Short task: Please write out the items below again, swapping "Reminders" for "Notifications" and leaving everything else unchanged.

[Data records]
--*--

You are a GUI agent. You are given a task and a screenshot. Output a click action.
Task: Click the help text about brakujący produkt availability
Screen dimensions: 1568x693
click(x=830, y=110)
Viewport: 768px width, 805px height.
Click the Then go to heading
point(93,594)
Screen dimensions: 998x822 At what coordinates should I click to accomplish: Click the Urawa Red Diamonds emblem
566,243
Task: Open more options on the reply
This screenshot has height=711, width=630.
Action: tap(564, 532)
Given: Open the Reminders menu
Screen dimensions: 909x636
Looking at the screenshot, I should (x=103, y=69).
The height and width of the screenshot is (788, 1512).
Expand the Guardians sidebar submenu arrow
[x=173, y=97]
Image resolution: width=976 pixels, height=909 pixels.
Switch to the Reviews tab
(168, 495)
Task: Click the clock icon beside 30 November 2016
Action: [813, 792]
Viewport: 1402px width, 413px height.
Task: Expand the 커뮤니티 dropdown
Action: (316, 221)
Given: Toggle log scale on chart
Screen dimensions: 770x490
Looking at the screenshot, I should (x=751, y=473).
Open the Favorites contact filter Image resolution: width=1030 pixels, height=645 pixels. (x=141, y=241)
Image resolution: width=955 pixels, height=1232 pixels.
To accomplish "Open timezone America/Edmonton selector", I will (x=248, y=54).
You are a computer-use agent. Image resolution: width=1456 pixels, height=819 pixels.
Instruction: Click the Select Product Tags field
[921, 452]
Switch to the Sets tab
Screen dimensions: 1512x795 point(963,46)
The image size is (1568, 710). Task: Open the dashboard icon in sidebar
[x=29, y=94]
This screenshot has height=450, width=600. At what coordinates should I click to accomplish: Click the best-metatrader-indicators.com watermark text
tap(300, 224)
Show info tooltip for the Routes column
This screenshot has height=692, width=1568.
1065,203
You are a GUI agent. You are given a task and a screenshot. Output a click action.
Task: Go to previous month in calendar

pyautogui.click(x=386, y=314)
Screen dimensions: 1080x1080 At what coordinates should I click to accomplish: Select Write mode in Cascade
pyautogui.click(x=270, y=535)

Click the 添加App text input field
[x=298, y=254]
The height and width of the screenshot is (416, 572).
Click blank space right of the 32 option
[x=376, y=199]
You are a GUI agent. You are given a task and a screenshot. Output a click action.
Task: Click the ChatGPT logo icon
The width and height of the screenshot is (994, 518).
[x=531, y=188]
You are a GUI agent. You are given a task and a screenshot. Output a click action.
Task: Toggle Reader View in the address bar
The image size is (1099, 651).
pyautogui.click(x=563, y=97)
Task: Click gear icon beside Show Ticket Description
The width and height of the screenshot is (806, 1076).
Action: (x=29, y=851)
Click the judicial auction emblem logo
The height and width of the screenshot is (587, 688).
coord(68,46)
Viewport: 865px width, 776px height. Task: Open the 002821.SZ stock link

--*--

Complete answer:
You are a GUI agent. You are given a task and a screenshot. Output a click action.
Task: Click the help text about brakujący produkt availability
Screen dimensions: 1568x693
click(x=830, y=110)
Viewport: 768px width, 805px height.
Click the Then go to heading
point(93,594)
Screen dimensions: 998x822 At what coordinates should I click to accomplish: Click the Urawa Red Diamonds emblem
566,243
Task: Open more options on the reply
This screenshot has height=711, width=630.
Action: tap(564, 532)
Given: Open the Notifications menu
Screen dimensions: 909x636
Looking at the screenshot, I should (x=103, y=69).
The height and width of the screenshot is (788, 1512).
Expand the Guardians sidebar submenu arrow
[x=173, y=97]
Image resolution: width=976 pixels, height=909 pixels.
Switch to the Reviews tab
(168, 495)
Task: Click the clock icon beside 30 November 2016
Action: [813, 792]
Viewport: 1402px width, 413px height.
Task: Expand the 커뮤니티 dropdown
Action: (316, 221)
Given: Toggle log scale on chart
Screen dimensions: 770x490
Looking at the screenshot, I should (x=751, y=473).
Open the Favorites contact filter Image resolution: width=1030 pixels, height=645 pixels. (x=141, y=241)
Image resolution: width=955 pixels, height=1232 pixels.
To accomplish "Open timezone America/Edmonton selector", I will (x=248, y=54).
You are a computer-use agent. Image resolution: width=1456 pixels, height=819 pixels.
Instruction: Click the Select Product Tags field
[921, 452]
Switch to the Sets tab
Screen dimensions: 1512x795 point(963,46)
The image size is (1568, 710). Task: Open the dashboard icon in sidebar
[x=29, y=94]
This screenshot has height=450, width=600. At what coordinates should I click to accomplish: Click the best-metatrader-indicators.com watermark text
tap(300, 224)
Show info tooltip for the Routes column
This screenshot has height=692, width=1568.
1065,203
You are a GUI agent. You are given a task and a screenshot. Output a click action.
Task: Go to previous month in calendar

pyautogui.click(x=386, y=314)
Screen dimensions: 1080x1080 At what coordinates should I click to accomplish: Select Write mode in Cascade
pyautogui.click(x=270, y=535)

Click the 添加App text input field
[x=298, y=254]
The height and width of the screenshot is (416, 572).
Click blank space right of the 32 option
[x=376, y=199]
You are a GUI agent. You are given a task and a screenshot. Output a click action.
Task: Click the ChatGPT logo icon
The width and height of the screenshot is (994, 518).
[x=531, y=188]
You are a GUI agent. You are given a task and a screenshot. Output a click action.
Task: Toggle Reader View in the address bar
The image size is (1099, 651).
pyautogui.click(x=563, y=97)
Task: Click gear icon beside Show Ticket Description
The width and height of the screenshot is (806, 1076).
Action: (x=29, y=851)
Click the judicial auction emblem logo
The height and width of the screenshot is (587, 688).
coord(68,46)
Viewport: 865px width, 776px height. Task: Open the 002821.SZ stock link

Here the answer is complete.